»»

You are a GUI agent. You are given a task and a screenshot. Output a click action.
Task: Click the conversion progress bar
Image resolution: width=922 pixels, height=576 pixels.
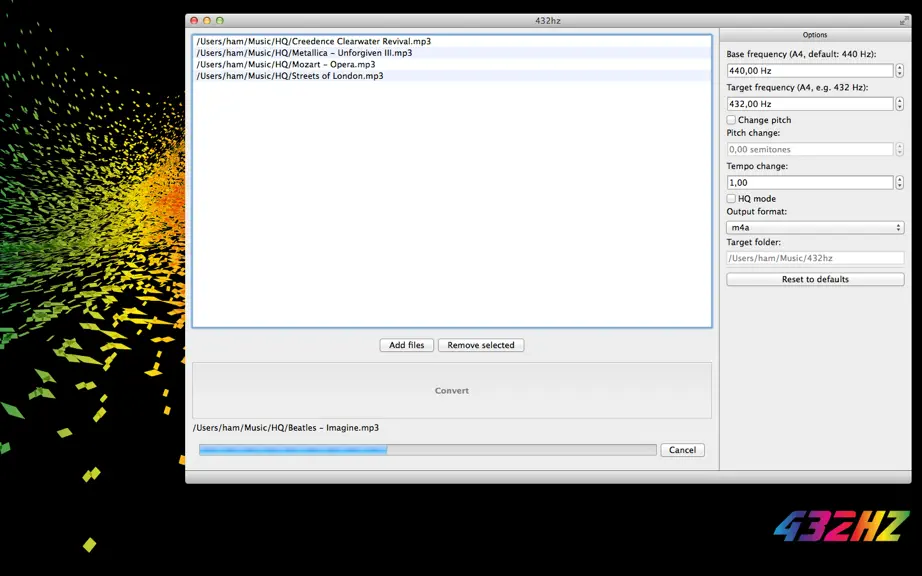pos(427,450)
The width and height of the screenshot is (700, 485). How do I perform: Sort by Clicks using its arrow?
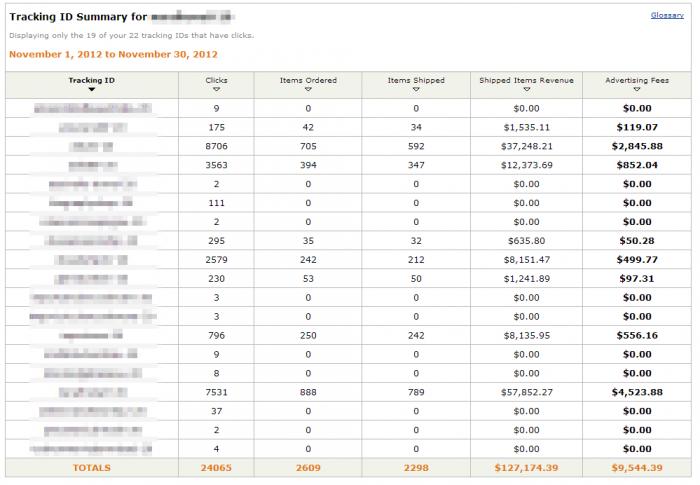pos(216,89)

««
»»

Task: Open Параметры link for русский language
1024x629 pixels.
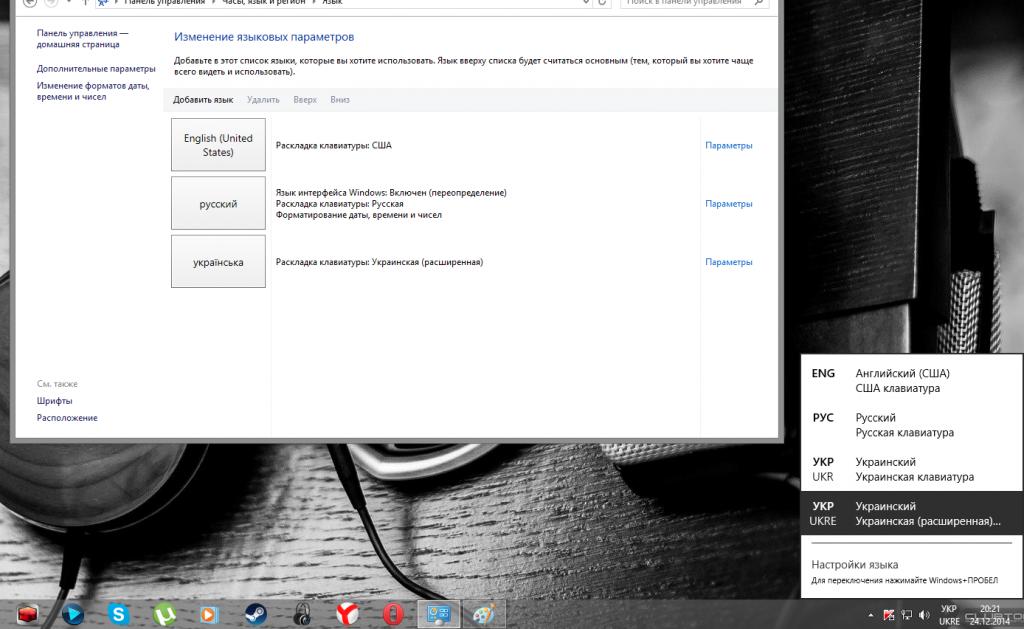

««
»»

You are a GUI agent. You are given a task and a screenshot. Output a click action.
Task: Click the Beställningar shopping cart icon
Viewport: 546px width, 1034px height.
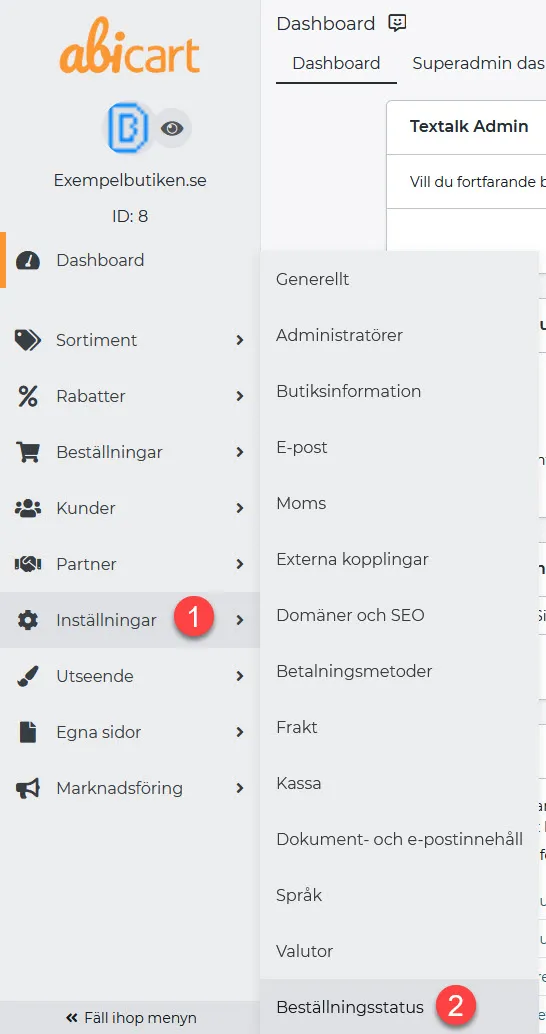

««

Work instructions: Above are some records; copy exactly the lines from the one with "Task: Click the Beställningar" through the one with "Viewport: 546px width, 1034px height.", both included, and no others.

Solution to the exercise:
Task: Click the Beställningar shopping cart icon
Viewport: 546px width, 1034px height.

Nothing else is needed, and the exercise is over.